__What you are asked to do__
Go through the listing and copy each line with the string "agent".

__Supplied material__
- - -

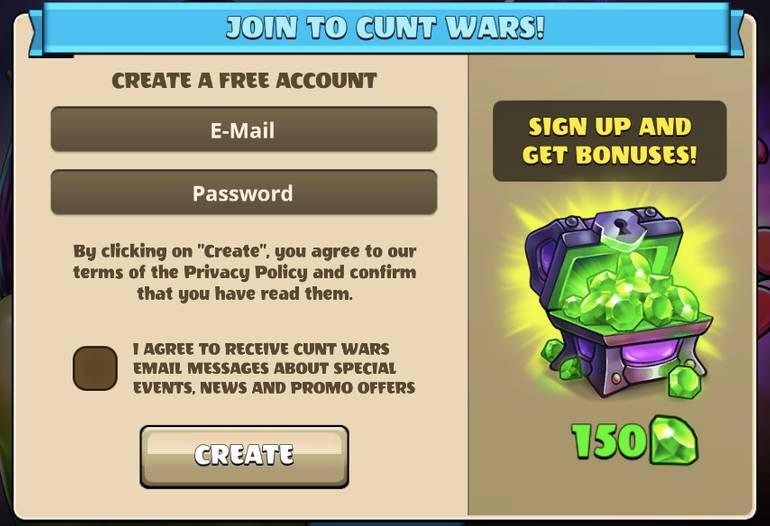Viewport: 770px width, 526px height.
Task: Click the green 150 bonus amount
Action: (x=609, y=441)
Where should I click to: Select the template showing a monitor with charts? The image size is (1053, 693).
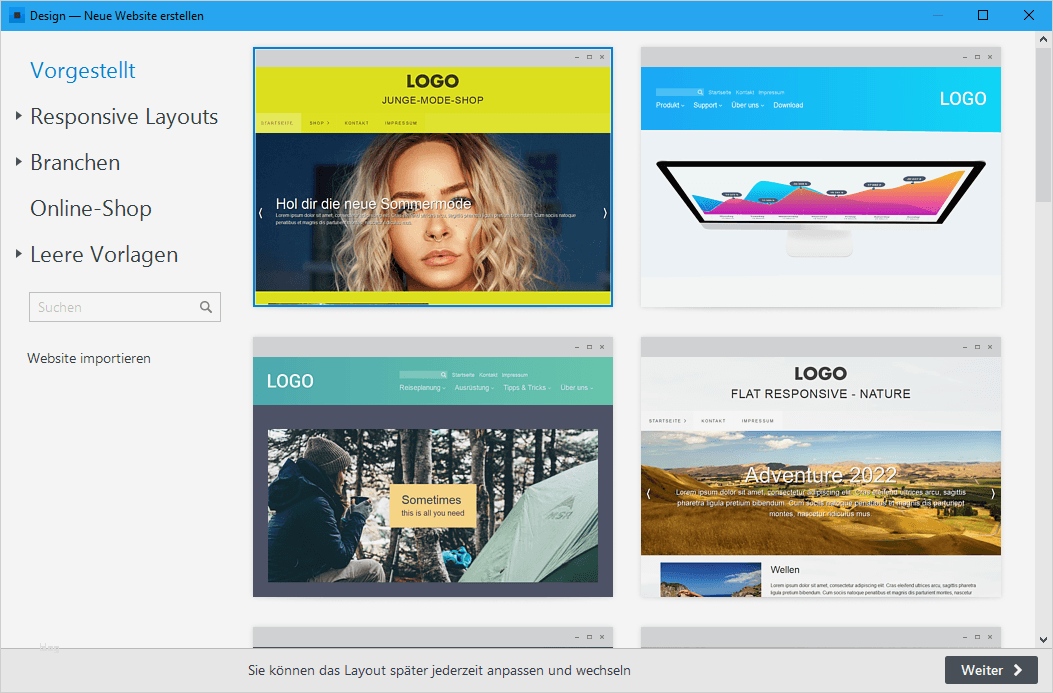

- - -

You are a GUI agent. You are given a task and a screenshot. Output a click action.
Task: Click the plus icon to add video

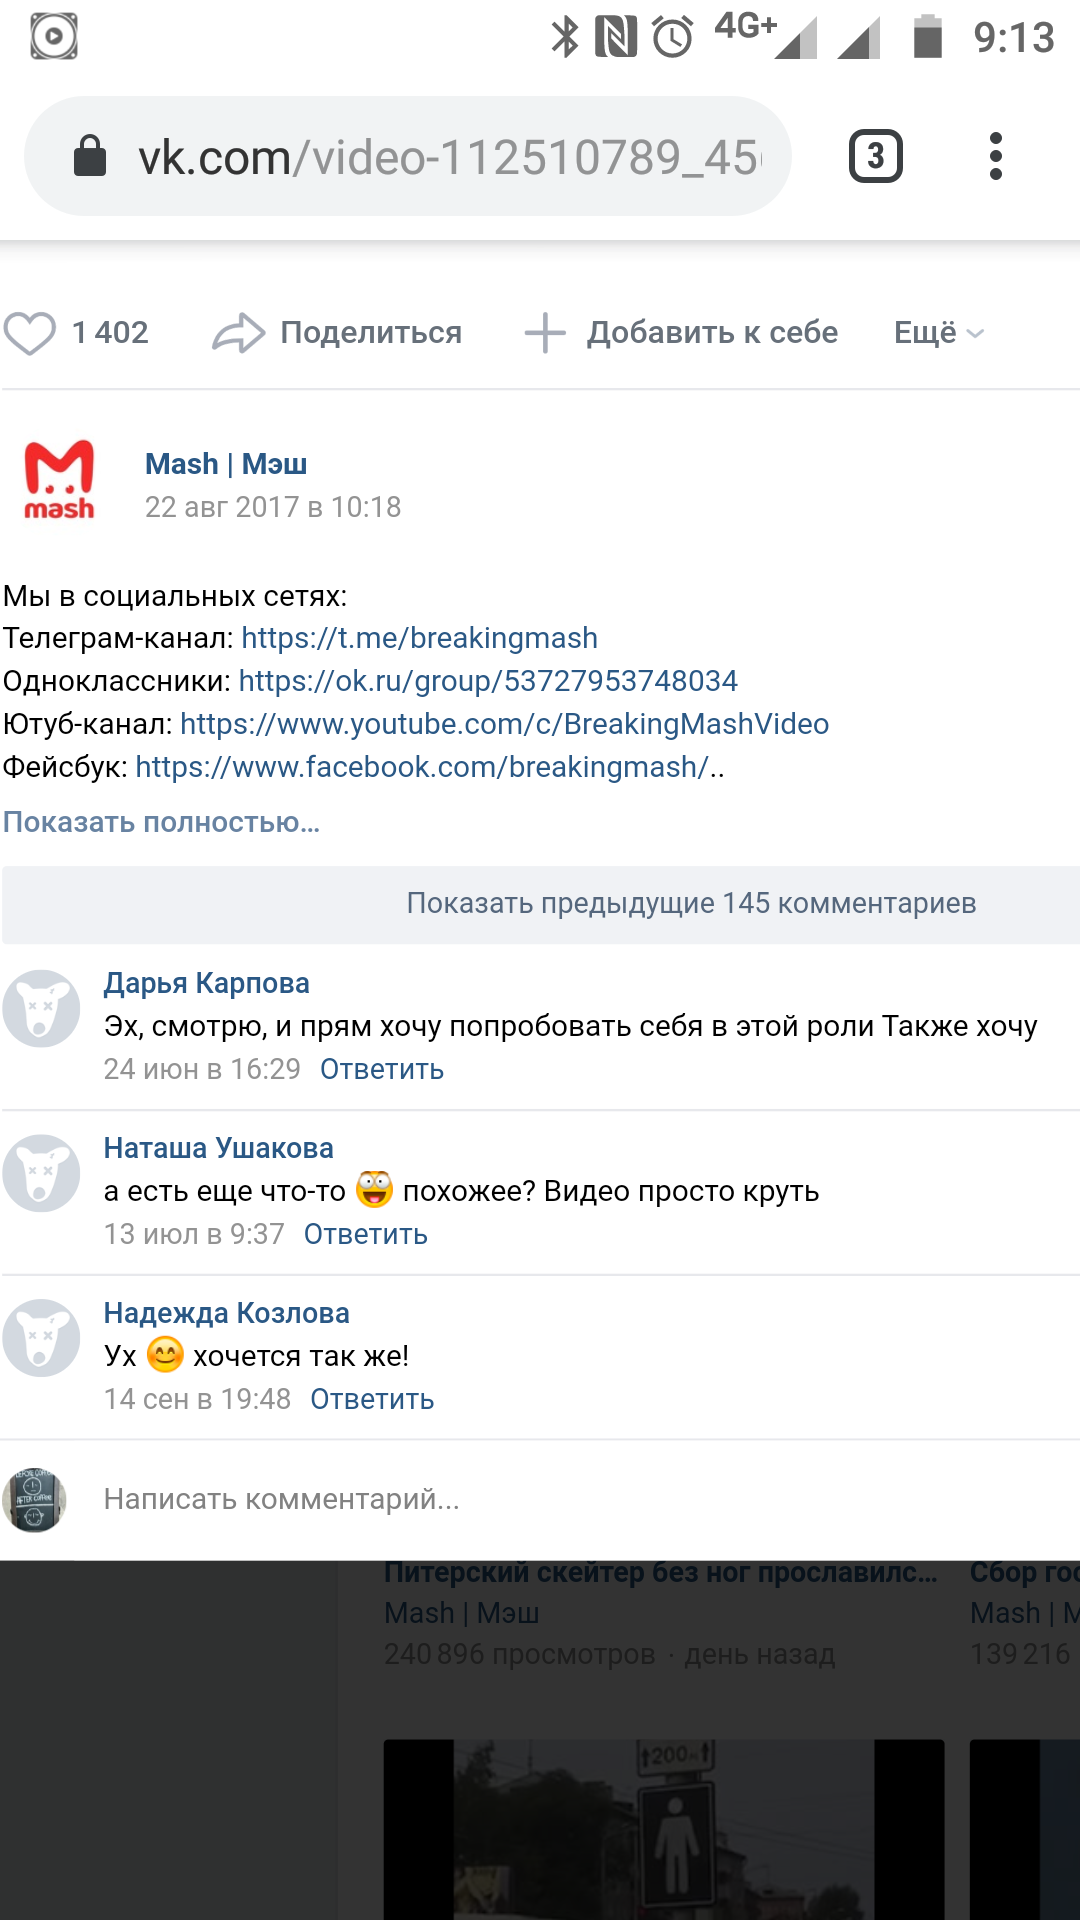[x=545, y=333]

- - -

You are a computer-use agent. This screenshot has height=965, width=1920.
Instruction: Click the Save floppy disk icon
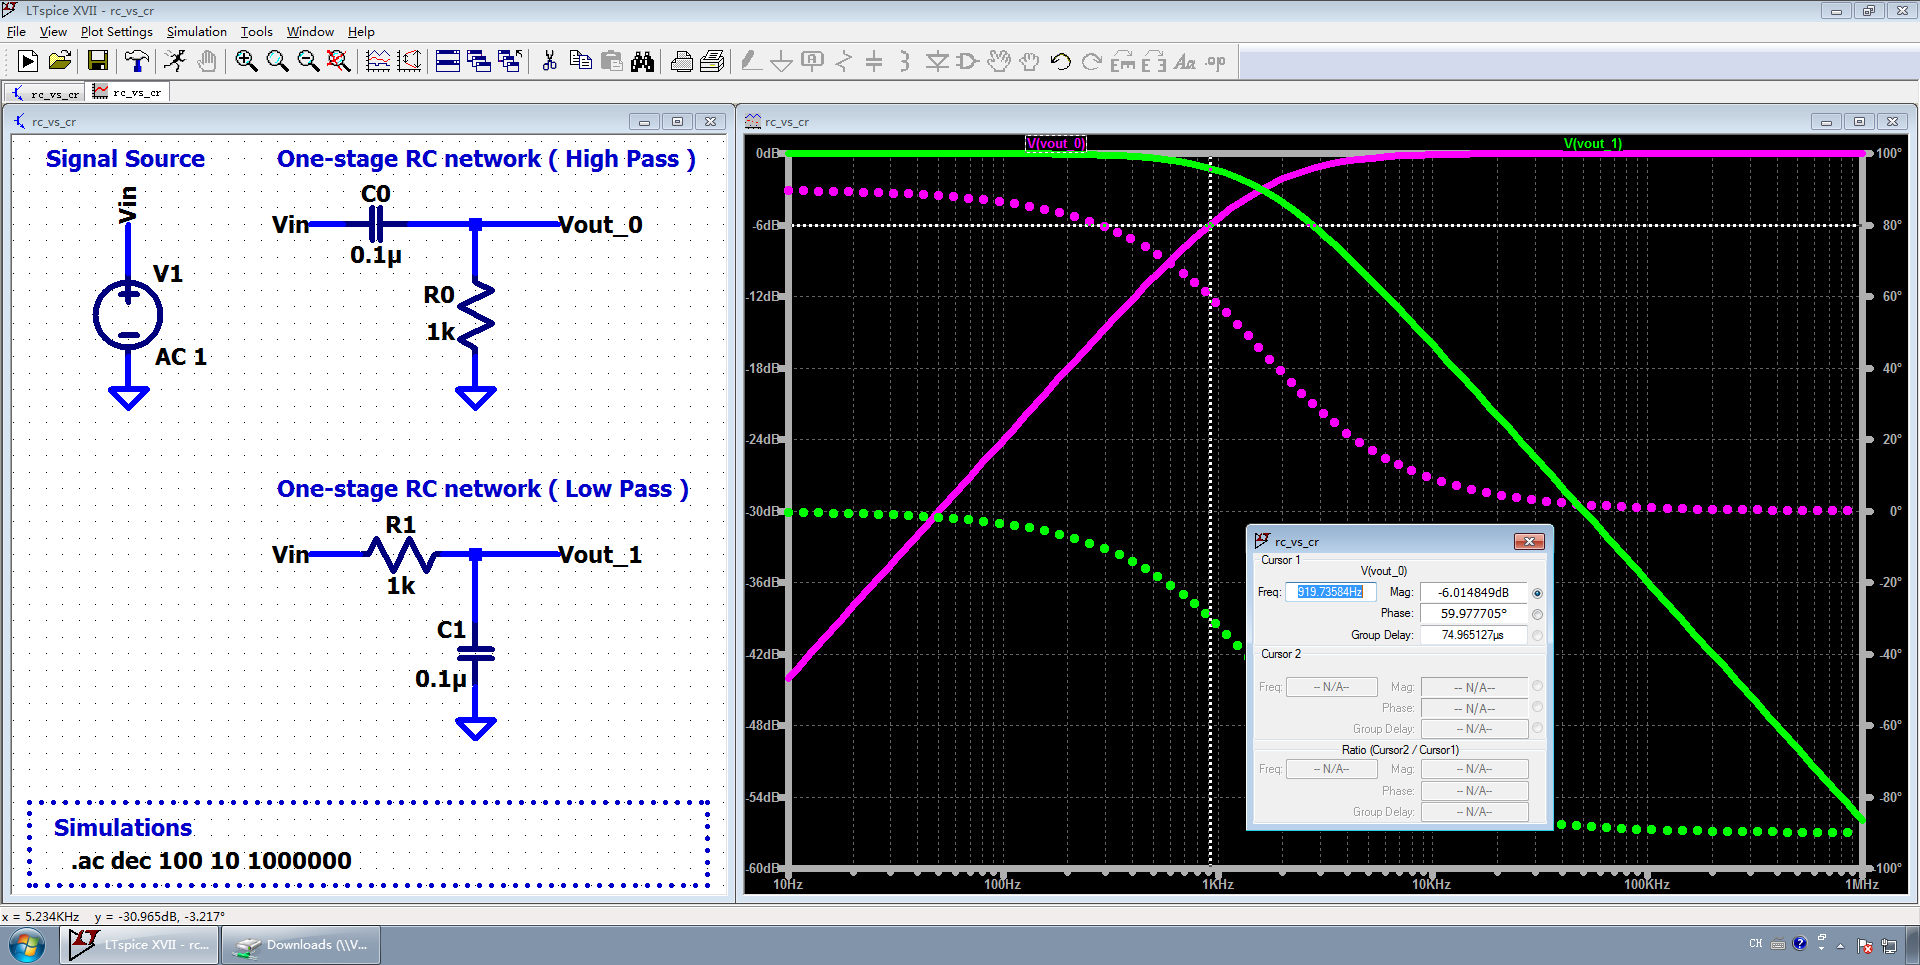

- - -

__Exercise output__
You are a GUI agent. You are given a task and a screenshot. Output a click action.
You are a computer-use agent. This screenshot has height=965, width=1920.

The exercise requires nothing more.